After watching YouTube videos of people supercooling water in a bottle and then triggering it to freeze by banging it, something about this concept solidified for Matthew M. Szydagis, an assistant professor of physics at the University at Albany, State University at New York, especially when he saw it again during the Disney movie “Frozen.”
During the 2019 American Physical Society April Meeting in Denver, Szydagis will describe how this inspired him to explore whether a subatomic particle like dark matter can trigger the freezing of supercooled water. Read more at https:/
“All of my work is motivated by the search for dark matter, a form of matter we’re sure is out there because we can observe its indirect gravitational effects,” Szydagis said. “It makes up a significant fraction of the universe, but we have yet to uncover direct, conclusive and unambiguous evidence of it within the lab.”
If water is clean enough — low in impurities, such as dust particulates — and placed in a smooth enough container, Szydagis explained, it can be cooled below its freezing point of 0 C (32 F) without freezing.
“This is called ‘supercooling’ and is similar to how water can be easily superheated in the microwave, essentially heated above its boiling point without actually boiling.
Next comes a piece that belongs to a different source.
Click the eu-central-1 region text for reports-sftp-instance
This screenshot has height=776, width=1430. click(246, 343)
It’s simply the reverse,” he said. “The water ends up, in either of these cases, in a state known as ‘metastability,’ neither unstable nor quite stable either.”
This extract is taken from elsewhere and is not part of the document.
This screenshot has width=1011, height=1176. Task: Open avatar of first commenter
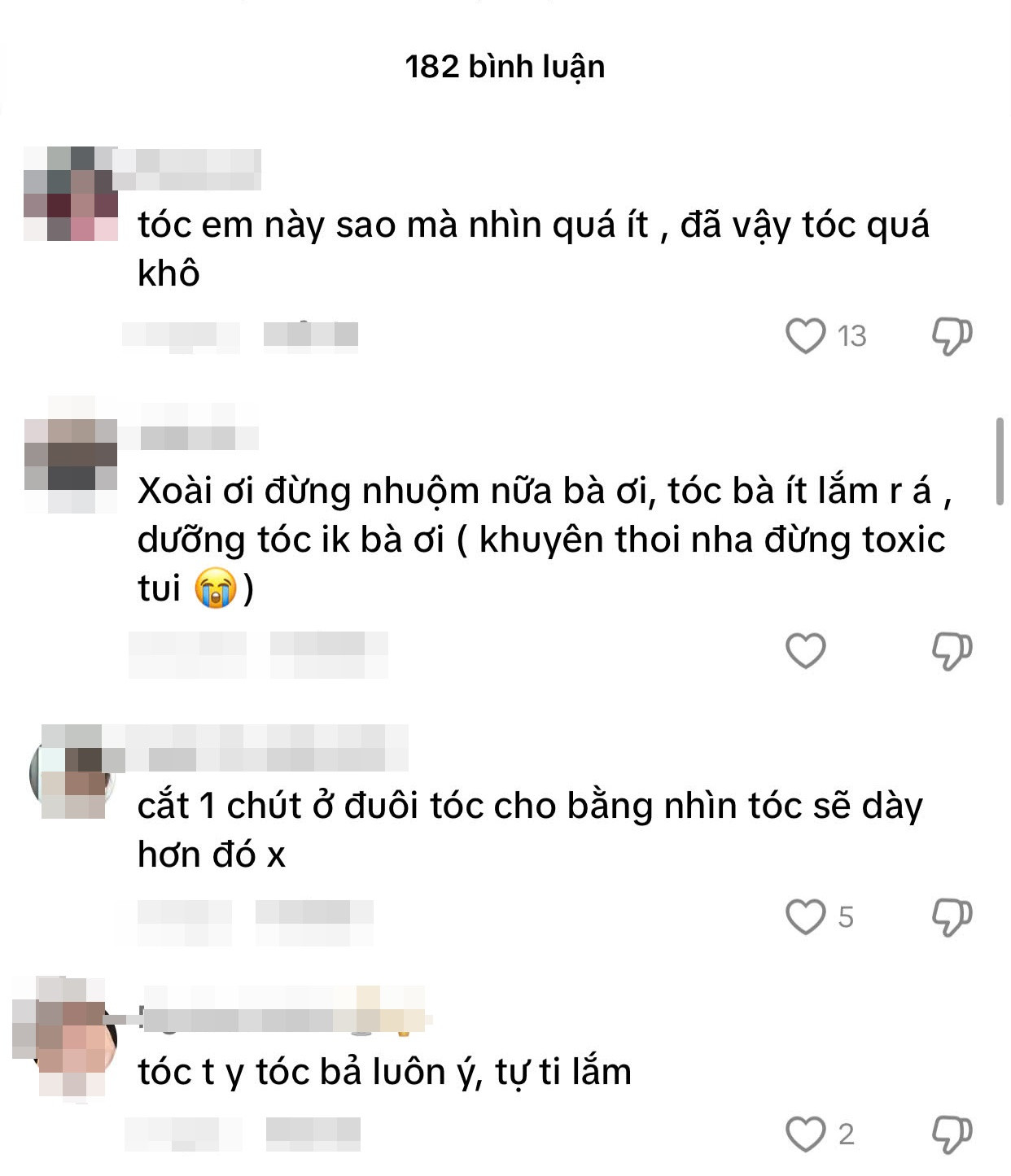tap(71, 194)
A disturbance can trigger the phase transition, freezing and crystallization, in this case. “This isn’t ordinary freezing, and it forms white snow instead of clear ice,” he added. “We cooled liquid water to as cold as -20 C (-4 F). in our lab without it freezing. It isn’t the same as freezing point depression, like when you salt your sidewalk, because the water was pure and not contaminated with impurities on purpose.”
The group demonstrated that certain forms of particles hitting the water can microscopically (subatomically) cause it to freeze if it’s supercooled first. “Some particles like neutrons can even scatter multiple times within the water,” Szydagis said. “We were able to show this not only with commercially available sources of particles, but also a Fiestaware ‘radioactive red’ plate with orange uranium-based paint from the 1950s.”
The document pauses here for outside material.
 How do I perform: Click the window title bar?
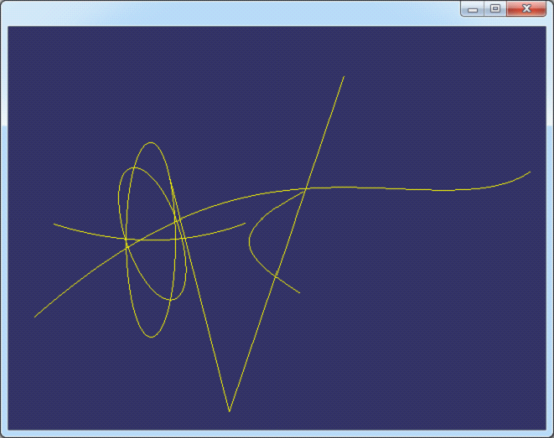(x=230, y=13)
They created a new detector based on the supercooled water, dubbed the “snowball chamber” because that matches well with “bubble” and “cloud” chambers, which are technologies from the early- to mid-20th century that use boiling and condensation.
Supercooled water certainly isn’t new; it’s been studied for numerous decades by chemists and condensed matter physicists, down to -40 C (-40 F). There are even publications about it dating back more than 100 years old.
“But we managed to discover a new property of supercooled water,” Szydagis said. “To our great surprise, we found that some particles (neutrons) but not others (gamma rays) trigger freezing. Since this is basic research that has never been done before, there was no guarantee it would work. It was a ‘let’s try it and see’ approach — the scientific method in its most basic form. Not only do we have a new detector of fundamental particles, but potentially of dark matter because neutrons are thought to emulate it.”
The group envisions numerous other potential implications for their discovery, including detecting nuclear weapons in cargo for homeland security, understanding cloud formation, and providing clues as to how certain mammalian species hibernate, supercooling their blood somehow.